What this task involves
Lines in the material below that include "dropdown" need to be tallied; give the total alone.

Available data
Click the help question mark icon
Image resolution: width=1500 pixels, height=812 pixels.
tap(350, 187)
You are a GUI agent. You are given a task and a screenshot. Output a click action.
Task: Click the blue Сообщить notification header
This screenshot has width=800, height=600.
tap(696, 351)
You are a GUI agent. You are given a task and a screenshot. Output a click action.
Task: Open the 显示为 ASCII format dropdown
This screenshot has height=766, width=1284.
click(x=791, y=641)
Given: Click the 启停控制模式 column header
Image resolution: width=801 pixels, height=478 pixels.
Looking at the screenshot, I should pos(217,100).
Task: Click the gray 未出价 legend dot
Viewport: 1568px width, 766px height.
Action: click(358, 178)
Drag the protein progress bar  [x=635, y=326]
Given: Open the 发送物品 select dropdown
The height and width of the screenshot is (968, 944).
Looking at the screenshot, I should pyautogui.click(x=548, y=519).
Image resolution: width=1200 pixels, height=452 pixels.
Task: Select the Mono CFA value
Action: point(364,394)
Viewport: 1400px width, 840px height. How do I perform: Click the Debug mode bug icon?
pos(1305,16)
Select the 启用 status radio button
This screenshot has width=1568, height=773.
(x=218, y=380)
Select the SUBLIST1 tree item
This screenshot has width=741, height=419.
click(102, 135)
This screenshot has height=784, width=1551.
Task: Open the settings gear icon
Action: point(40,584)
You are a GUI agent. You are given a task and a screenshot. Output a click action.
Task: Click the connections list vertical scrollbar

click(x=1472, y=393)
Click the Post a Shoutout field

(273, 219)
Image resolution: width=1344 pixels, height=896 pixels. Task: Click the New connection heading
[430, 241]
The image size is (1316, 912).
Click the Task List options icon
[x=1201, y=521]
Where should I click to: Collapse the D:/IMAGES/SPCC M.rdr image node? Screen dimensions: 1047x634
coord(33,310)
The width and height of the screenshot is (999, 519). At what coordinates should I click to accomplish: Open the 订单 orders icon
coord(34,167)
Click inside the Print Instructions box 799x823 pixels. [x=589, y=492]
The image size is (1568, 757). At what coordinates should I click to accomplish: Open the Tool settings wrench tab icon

Task answer
2